Kata Kunci: Pengadaan barang/jasa; Perpres 54/2010; pejabat pengadaan; Implementasi dan
Kompetensi
ABSTRACT
The importance of the competency for thr government officer of goods/sevices
procurements in the Bangkalan Regency to perform the procurement procedures in the Perpres
54/ 2010. The purpose of this research is to discuss the implementation of the Perpres 54/2010
and compatibility of its procurement government officers competency according to Perpres 54/
2010. The informant used was the procurement government officer in the Bangkalan Regency.
The data collection method was direct interview with the informants and the analysys method
was phenomenology. The result of the discussion showed that the implementation of Perpres
54/2010 is still not fully implemented. Moreover, the level of the procurement government
officers are still in the low level which is shown by the pointment of procurement government
officers by the Mayor without considering their qualification and the realisation of the
procurement in the Regency of Bangkalan both goods and services which are still
disappointing.
Keyword: Procurement; Perpres 54/2010, Procurement Government Officers; Implementation;
and Competency
1. PENDAHULUAN
Pengadaan merupakan fungsi yang sangat penting dalam sebuah organisasi. Baik
dilihat dari besaran porsi anggaran atau dari banyaknya kasus pengadaan yang terjadi. Akibat
dari pengadaan yang tidak diatur dengan baik, maka bermunculan banyak kasus di bidang
pengadaan. Mengetahui dan Mengingat alokasi dana yang cukup besar untuk pengadaan
barang/ jasa, maka sudah sepantasnya hasil yang didapat juga harus maksimal, namun
kenyataan di lapangan menunjukkan hasil pengadaan barang/jasa pemerintah Kabupaten
Bangkalan tidak sesuai dengan harapan, hal ini dapat dilihat dari 1) hasil temuan BPK tahun
2004, 2008 dan 2009 atas ketidaksesuaian pengadaan barang/jasa 2) realisasi aggaran untuk
pengadaan barang/jasa yang tidak relevan 3) hasil observasi peneliti terhadap beberapa sarana
dan prasarana umum terhadap pengadaan barang/jasa pemerintah Kabupaten Bangkalan.
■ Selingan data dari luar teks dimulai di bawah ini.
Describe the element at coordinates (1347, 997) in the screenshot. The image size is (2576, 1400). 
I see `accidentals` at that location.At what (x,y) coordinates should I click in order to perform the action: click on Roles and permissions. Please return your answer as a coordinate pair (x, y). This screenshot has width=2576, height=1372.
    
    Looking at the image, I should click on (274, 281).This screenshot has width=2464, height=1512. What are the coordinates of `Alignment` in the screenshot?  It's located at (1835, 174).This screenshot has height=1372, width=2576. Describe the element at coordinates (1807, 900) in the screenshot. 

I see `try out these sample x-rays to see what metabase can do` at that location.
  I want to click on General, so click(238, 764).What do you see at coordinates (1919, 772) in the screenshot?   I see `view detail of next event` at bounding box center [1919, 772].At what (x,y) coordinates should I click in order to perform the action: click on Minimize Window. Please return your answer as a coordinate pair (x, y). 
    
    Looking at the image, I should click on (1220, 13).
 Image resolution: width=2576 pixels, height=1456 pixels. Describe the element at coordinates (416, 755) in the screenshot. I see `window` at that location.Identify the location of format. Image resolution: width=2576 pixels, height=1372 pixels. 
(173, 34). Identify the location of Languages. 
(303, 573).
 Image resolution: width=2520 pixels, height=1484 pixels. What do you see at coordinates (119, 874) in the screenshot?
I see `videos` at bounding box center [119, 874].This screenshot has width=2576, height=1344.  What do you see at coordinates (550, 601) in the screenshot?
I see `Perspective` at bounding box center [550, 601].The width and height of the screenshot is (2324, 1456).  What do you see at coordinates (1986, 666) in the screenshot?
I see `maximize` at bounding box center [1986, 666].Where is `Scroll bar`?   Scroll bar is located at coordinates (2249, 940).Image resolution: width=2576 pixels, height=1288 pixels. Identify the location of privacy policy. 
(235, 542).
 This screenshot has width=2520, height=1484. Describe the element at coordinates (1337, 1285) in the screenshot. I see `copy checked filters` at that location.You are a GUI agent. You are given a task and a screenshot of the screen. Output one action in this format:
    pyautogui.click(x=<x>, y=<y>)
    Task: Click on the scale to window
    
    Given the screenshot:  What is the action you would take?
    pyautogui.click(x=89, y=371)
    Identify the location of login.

Selain itu, karena adanya fenomena bahwa kompetensi yang dimiliki oleh pejabat pengadaan
tidak sesuai dengan kompetensi kerja yang dipersyaratkan dalam perpres 54.
Melihat fenomena yang terjadi seperti dijelaskan diatas yang juga merupakan kondisi
real lapangan memberikan gambaran kepada kita semua betapa rapuhnya pengadaan
barang/jasa dipemerintahan kususnya barang/jasa untuk fasilitas umum terutama sarana
infrastruktur jalan dan konstruksi bangunan yang dalam hal ini dianggarkan dana cukup besar.
Untuk itu dibutuhkan kompetensi khusus dalam hal pengadaan barang/jasa. Pengertian
kompetensi menurut SK3-PBJ (Standart Kompetensi Kerja Khusus Pengadaan Barang/Jasa
Pemerintah) dalam LKPP RI No.3 Tahun 2011 adalah uraian kemampuan yang mencakup
pengetahuan, keterampilan, dan sikap kerja minimal yang harus dimiliki seorang ahli
pengadaan barang/jasa yang ditetapkan oleh Deputi Bidang Pengembangan dan Pembinaan
Sumber Daya Manusia Lembaga Kebijakan Pengadaan barang/Jasa pemerintah.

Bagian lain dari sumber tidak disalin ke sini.